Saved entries
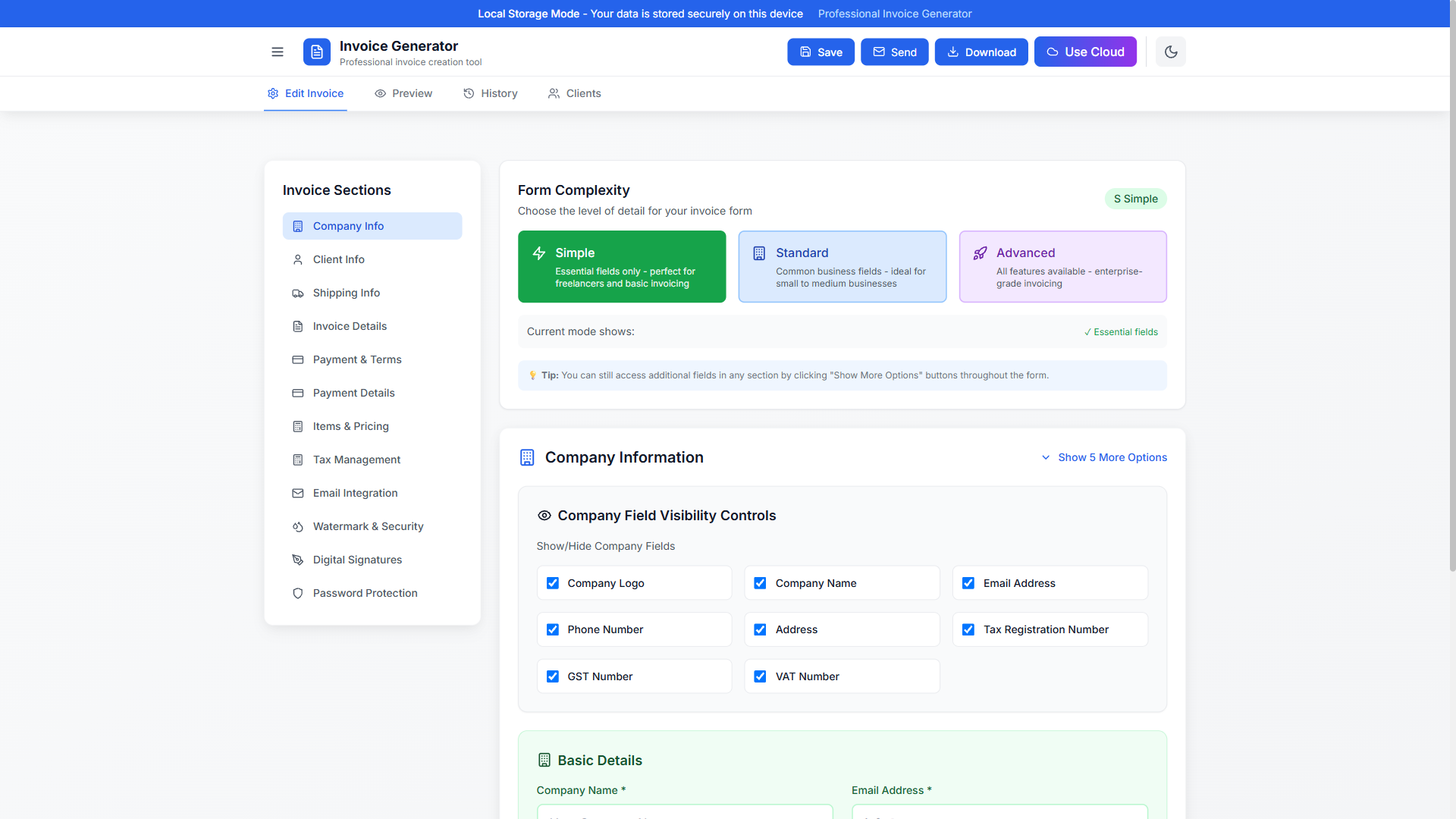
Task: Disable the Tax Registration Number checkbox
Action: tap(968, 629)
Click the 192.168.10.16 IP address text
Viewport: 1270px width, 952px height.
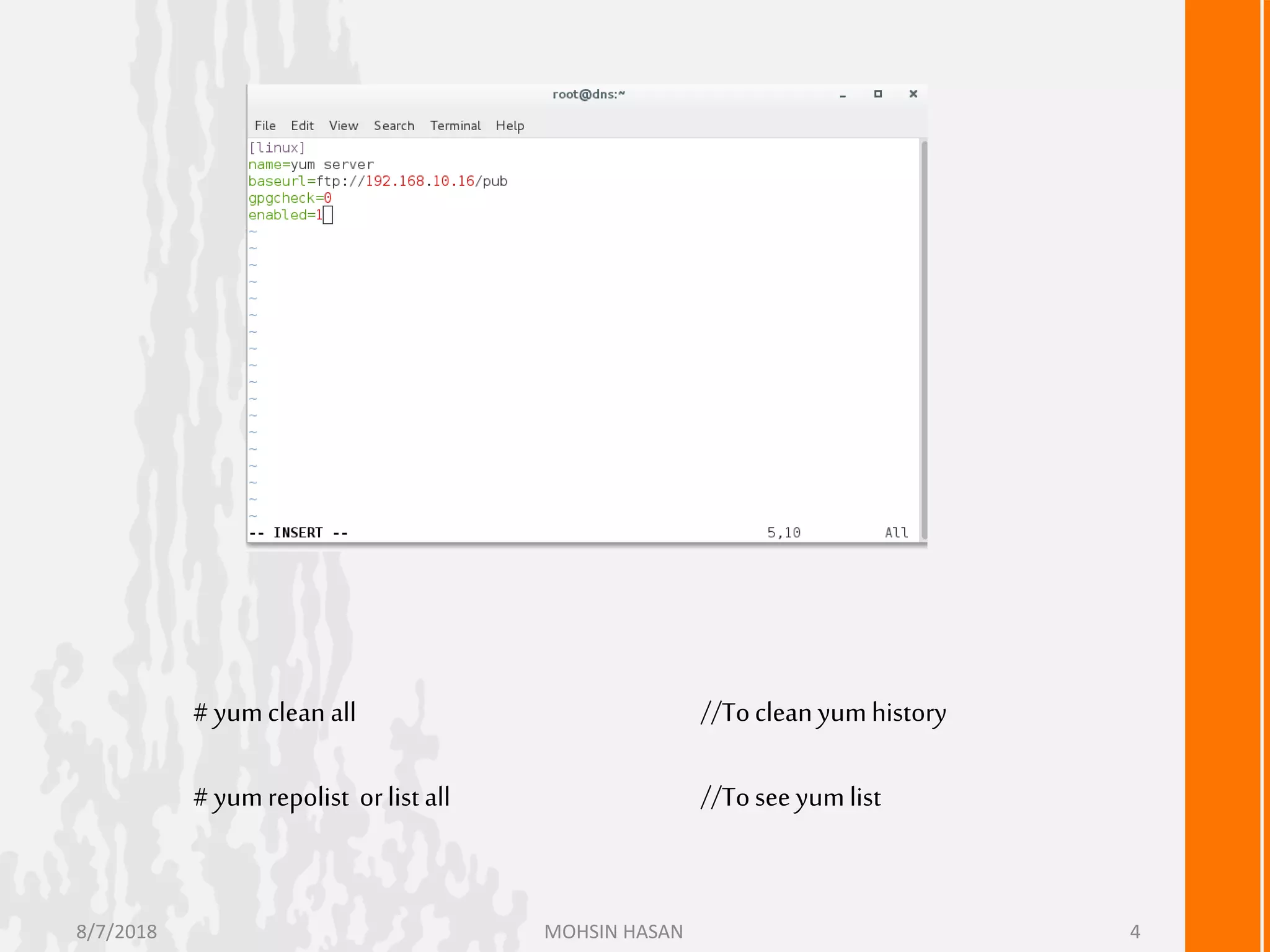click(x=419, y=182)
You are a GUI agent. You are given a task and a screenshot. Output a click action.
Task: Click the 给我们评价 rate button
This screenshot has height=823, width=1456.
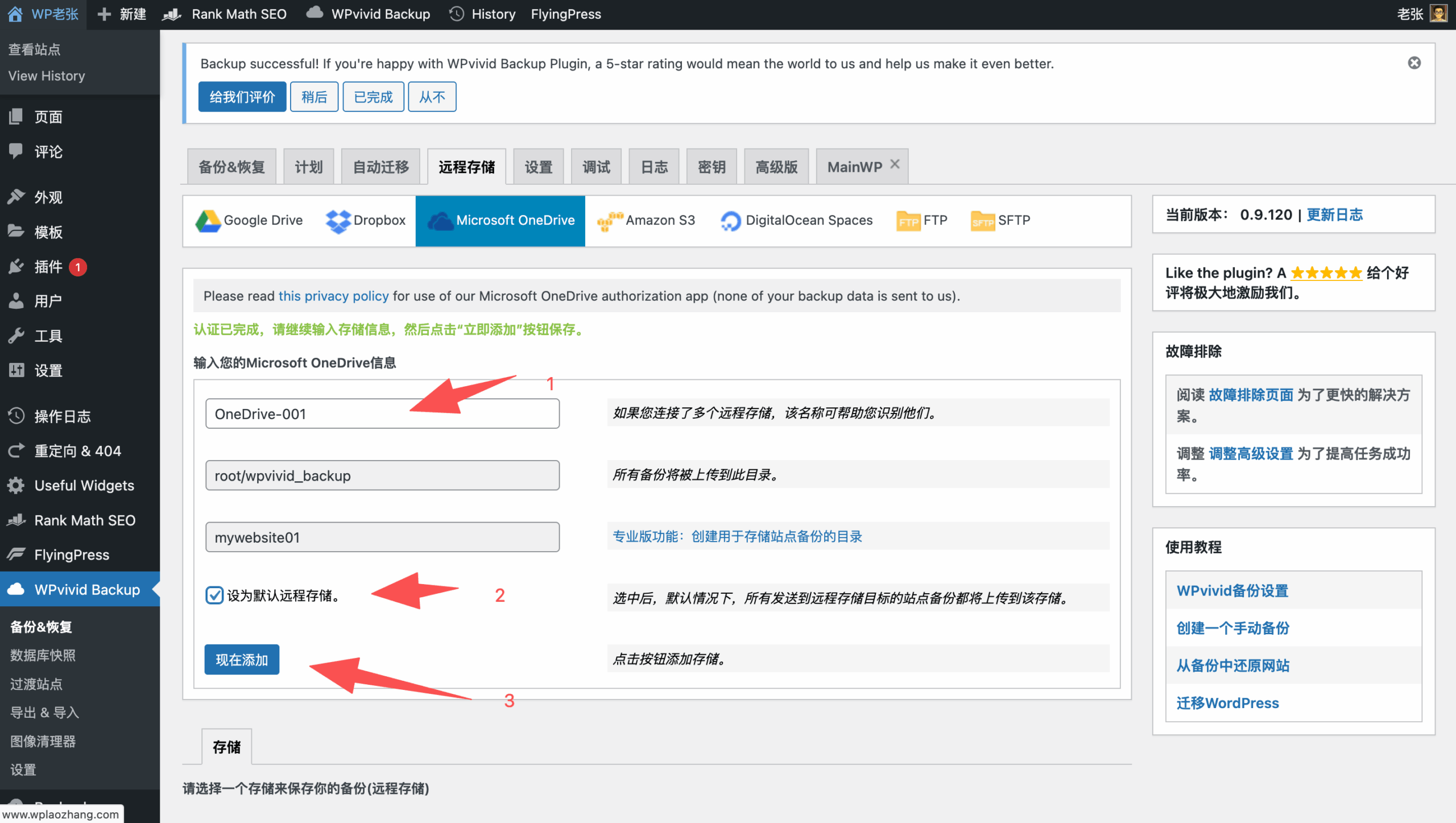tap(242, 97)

• _What is required_: Repeat word for word the lines beginning at the one with "Click the 192.168.10.16 IP address text" and ending at the final line of the records above, both included, and no others. Leave the pictures out.

• _Output of the task_:
Click the 192.168.10.16 IP address text
Viewport: 1270px width, 952px height.
click(x=419, y=182)
You are a GUI agent. You are given a task and a screenshot. Output a click action.
Task: Click the 给我们评价 rate button
This screenshot has height=823, width=1456.
tap(242, 97)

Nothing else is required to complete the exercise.